Beatriz Vanegas Athías
Escritora, profesora y editora
•
1
Llegó tu rostro con este verso del canto vallenato: Lucero que vaga errante/ sin decir nada/ tardes de diciembre lindas/ que oye mi pena… Llegó y tembló mi pecho hasta hacer que mis ojos lloraran para ver tu sonrisa de manera opaca en ese pasado que luce remoto. Para oler tu cabello que era un tumulto frondoso en el que reinaba el color negro.

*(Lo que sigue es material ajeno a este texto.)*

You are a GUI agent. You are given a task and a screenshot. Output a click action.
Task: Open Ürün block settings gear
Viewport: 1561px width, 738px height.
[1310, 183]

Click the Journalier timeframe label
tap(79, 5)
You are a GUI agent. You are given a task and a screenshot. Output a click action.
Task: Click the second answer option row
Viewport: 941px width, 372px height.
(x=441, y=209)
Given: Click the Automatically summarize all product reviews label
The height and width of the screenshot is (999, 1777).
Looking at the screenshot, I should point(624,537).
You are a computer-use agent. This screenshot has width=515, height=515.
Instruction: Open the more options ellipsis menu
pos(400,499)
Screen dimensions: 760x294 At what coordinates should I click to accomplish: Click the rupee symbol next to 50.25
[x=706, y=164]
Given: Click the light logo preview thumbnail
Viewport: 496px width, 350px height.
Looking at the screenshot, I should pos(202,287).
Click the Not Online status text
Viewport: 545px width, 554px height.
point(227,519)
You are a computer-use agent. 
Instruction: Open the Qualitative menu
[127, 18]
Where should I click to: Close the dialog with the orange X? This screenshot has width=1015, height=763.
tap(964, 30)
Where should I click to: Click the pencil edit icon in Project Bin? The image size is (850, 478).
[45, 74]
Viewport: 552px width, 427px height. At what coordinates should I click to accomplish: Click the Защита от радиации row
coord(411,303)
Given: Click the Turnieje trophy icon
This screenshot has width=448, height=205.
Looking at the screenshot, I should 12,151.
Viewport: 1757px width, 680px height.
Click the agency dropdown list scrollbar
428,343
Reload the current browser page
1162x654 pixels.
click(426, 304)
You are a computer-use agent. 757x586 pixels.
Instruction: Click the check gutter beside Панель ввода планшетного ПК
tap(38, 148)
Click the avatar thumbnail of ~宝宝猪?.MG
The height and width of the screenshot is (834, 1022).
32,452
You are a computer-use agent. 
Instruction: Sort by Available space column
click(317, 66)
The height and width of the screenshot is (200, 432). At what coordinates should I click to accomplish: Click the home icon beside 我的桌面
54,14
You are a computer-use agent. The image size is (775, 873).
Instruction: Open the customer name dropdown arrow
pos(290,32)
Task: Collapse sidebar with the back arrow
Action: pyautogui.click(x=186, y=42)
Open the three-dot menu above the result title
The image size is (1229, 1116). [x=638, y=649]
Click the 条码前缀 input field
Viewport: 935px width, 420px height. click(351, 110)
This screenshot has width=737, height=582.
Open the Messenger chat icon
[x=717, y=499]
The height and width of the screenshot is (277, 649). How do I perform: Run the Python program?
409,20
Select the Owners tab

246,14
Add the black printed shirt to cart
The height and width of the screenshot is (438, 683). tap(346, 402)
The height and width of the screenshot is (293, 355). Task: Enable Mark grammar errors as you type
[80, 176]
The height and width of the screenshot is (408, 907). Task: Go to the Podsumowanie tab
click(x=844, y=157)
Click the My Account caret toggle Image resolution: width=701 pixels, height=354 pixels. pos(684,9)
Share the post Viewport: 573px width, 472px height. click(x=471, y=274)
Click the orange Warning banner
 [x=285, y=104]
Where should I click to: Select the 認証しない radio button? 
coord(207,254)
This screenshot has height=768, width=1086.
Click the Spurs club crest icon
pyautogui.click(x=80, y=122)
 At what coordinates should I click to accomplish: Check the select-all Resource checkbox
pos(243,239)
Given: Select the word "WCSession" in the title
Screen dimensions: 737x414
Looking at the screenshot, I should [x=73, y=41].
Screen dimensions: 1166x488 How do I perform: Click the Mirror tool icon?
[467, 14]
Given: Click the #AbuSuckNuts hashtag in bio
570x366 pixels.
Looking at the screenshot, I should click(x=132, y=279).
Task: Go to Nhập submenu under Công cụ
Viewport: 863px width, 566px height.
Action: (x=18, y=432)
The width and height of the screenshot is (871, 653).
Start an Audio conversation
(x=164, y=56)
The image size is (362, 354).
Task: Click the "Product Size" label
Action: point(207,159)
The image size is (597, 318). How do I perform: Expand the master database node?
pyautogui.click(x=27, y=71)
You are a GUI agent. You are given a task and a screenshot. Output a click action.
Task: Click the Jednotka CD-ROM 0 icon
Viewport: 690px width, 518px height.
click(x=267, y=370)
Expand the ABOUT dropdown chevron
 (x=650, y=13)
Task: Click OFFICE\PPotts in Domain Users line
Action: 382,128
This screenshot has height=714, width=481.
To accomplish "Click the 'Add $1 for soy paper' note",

Ahora que tengo setenta años reconozco cuánto te amé. También cuánto quizás me amaste. Entonces no lo sabía, pero era feliz a tu lado. La amistad es la perfección del amor. Fuimos amigas tan cercanas con esas maneras del amor aceptadas y normales: dormir juntas, ir de gancho por la calle, darnos besos para practicar cuando nos tocara besar al novio, mostrar el crecimiento de nuestras téticas incipientes, llorar porque él nos puso los cachos, pero al rato olvidar el sinsabor para avivar la alegría pues veríamos la telenovela juntas.
2
Cuando se ama y no se dice ese amor, este tiene la fortuna de volverse imposible, es decir, para siempre. Era un amor que nunca terminaría porque no había empezado, sólo estaba ahí flotando tan presente como el aire. Un amor lleno de risa y de la felicidad de disfrutar del chisme y de los chistes procaces. No había vergüenza que lo empañara: no se avergüenza una de lo que no se nombra, ese amor existía, aunque no tenía nombre que es como una no existencia.
Por eso nuestro amor era invisible y esa transparencia lo protegía y le daba licencia para el abrazo delante de todos mientras se hablaba de la carrera que estudiaríamos, de los hijos que tendríamos. Este amor era tan perfecto que se acercaba a la felicidad, aunque la felicidad era tan cierta como la existencia del cielo. Amor que era chispazo y símbolo, nunca fea y caótica rutina. Amor que existía justamente porque no sabíamos de su existencia.
Era posible entonces arroparnos dizque en clandestinidad con un foco prendido bajo la sabana a leer fotonovelas porque la madre mandaba a callar pues era hora de dormir. Era posible amanecer y conocer todos tus olores: esconderte el cepillo para que te siguiera oliendo la boca a noche. Bañarnos juntas y admirar los bellos que invadían nuestras piernas y que a ti te avergonzaban. Gastarnos el agua del tanque porque el calor exigía pujar por salir jamás del baño.
3
No esperaba nada de ti. Nada de mí esperabas tú. Se trataba en ese tiempo de conservar el espacio del ahora, del todos los días. Sin preocupaciones y demandas. Que fuera lo que Dios quisiera. Y Dios era bueno por lo distraído, qué se iba a preocupar él por dos adolescentes que lo único que le pedían a la vida era andar calle arriba y calle abajo riéndose de todo y de nada. Jugando a las eternas despedidas: te acompaño hasta la esquina, ahora yo hasta tu casa, y yo hasta tu esquina y así hasta agotar una hora más juntas bajo la sonrisa cómplice de los transeúntes que no paraban bola.
4
A veces me entristezco porque pienso que, de haberlo sabido, te hubiera hecho mi novia. Pero corrijo, y me digo ahora que nunca más te he vuelto a ver; ahora que estás casada con un hombre que tal vez te ame o tal vez te hiera; ahora que el Chiche canta: y esa noviecita que tuve cuando niño/ y que jugando creció conmigo/ ojalá el cielo la esté cuidando/; ahora que eres abuela y no apareces en ninguna red social…me arrepiento de entristecerme por no haber sido tu novia, aunque tal vez lo fuimos. No lo supimos, pero lo vivimos.